--- start Source text ---

It is sad to see Brit Schulte – a founding editor – part ways with Red Wedge. If there is one constant, however, it is change. Over the past year there have been an increasing number of challenges in maintaining Red Wedge as we had been previously organized – especially as a few editors, including Brit, have been finishing up graduate degrees. More importantly, our ideas evolved in different directions. While we are sad to see Brit go, an open discussion is preferable to papering over differences. There will, we hope, be further opportunities to collaborate – and they will be more productive if we all know exactly where we stand.
Brit first raised her disagreements with the December 7th article, “An Announcement from Red Wedge” where other members of the editorial board raised the concept of a “popular avant-garde.” We feel that posting that statement has been good for Red Wedge, provoking a stream of submissions that take a deeper look at the questions of art, politics and society. That article was primarily meant to open, not close, a discussion about the direction that radical art might take. While many of our readers had their curiosity piqued by that article, others felt we buried the lead and weren’t quite sure what we were trying to accomplish. We could have been clearer.
At the same time, underneath our disagreements with Brit lay some very crucial questions worth addressing.
On the “independent art” vs. “art unfettered”

--- end Source text ---
--- start Provided material ---

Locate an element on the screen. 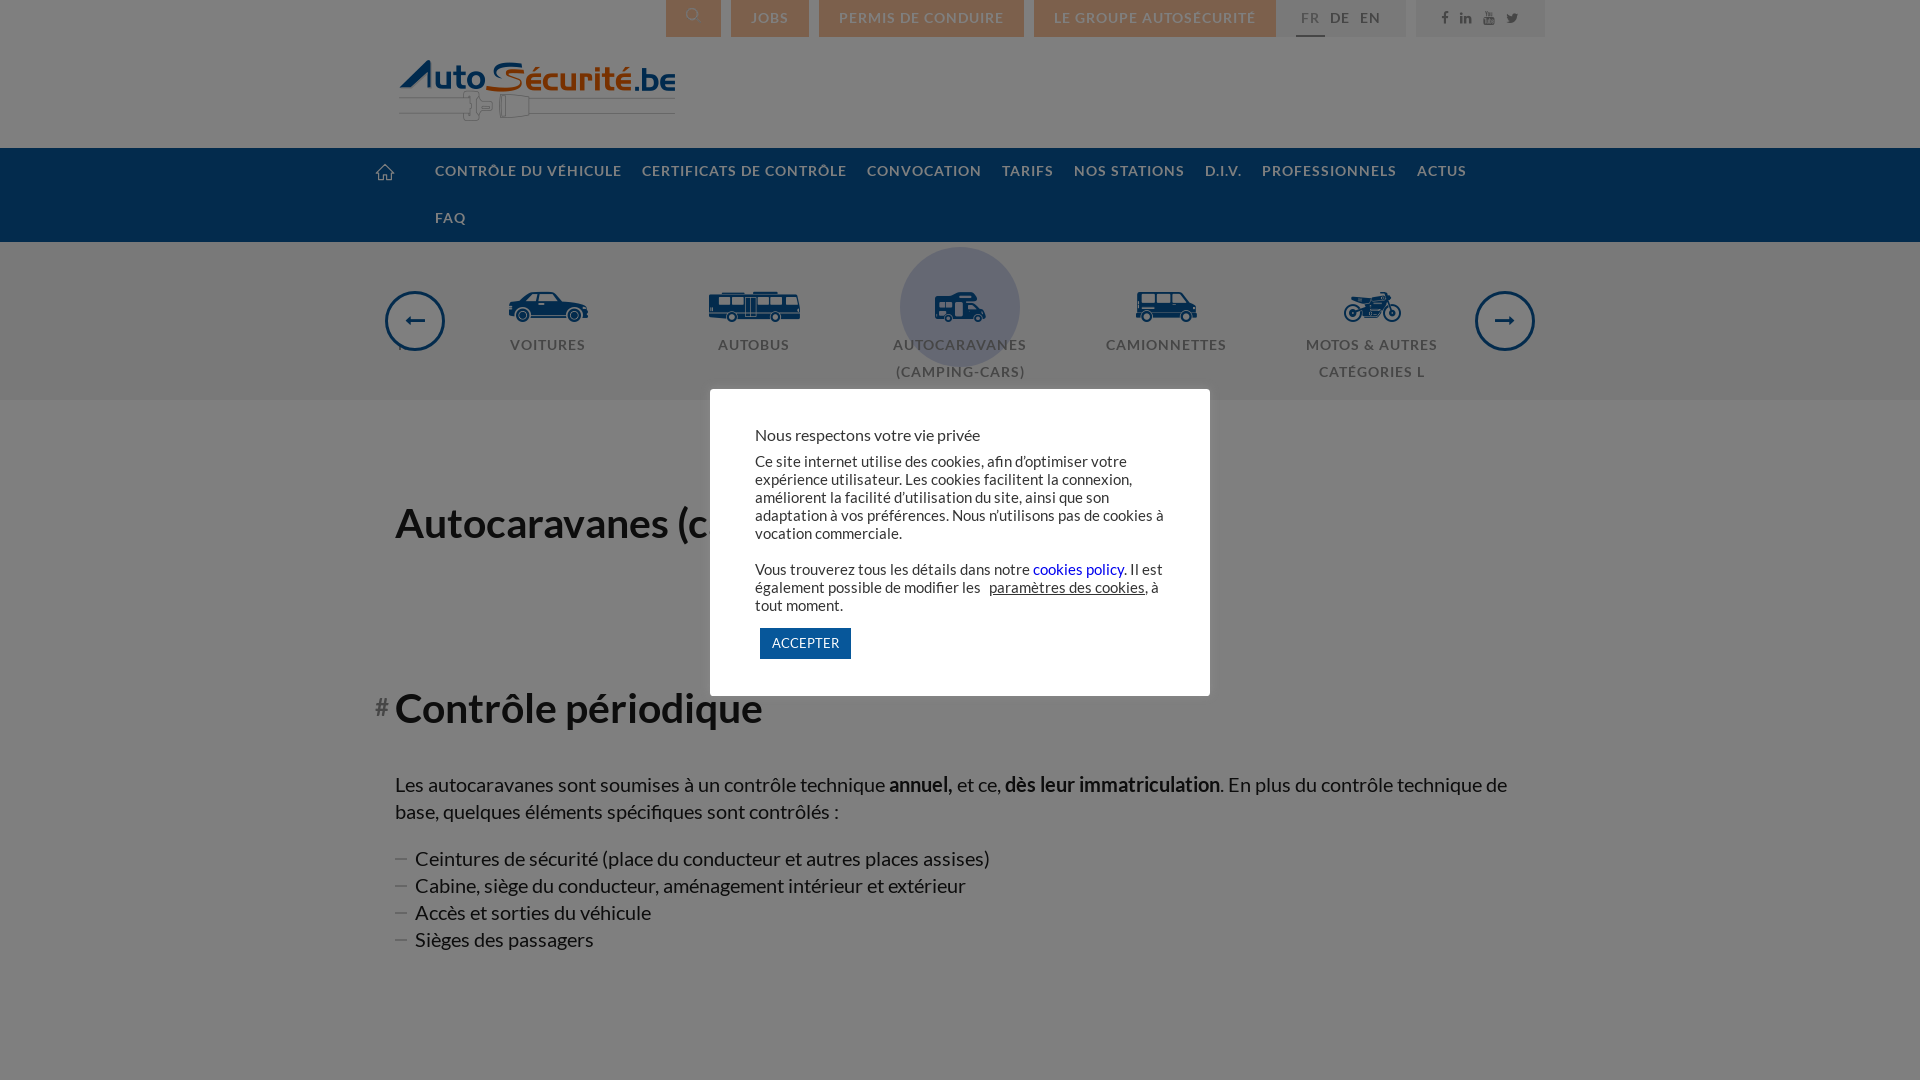  Previous is located at coordinates (415, 321).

--- end Provided material ---

# Set task:
In the text about Brit Schulte leaving Red Wedge, which article did she first disagree with?

# Solved problem:
The December 7th article, "An Announcement from Red Wedge."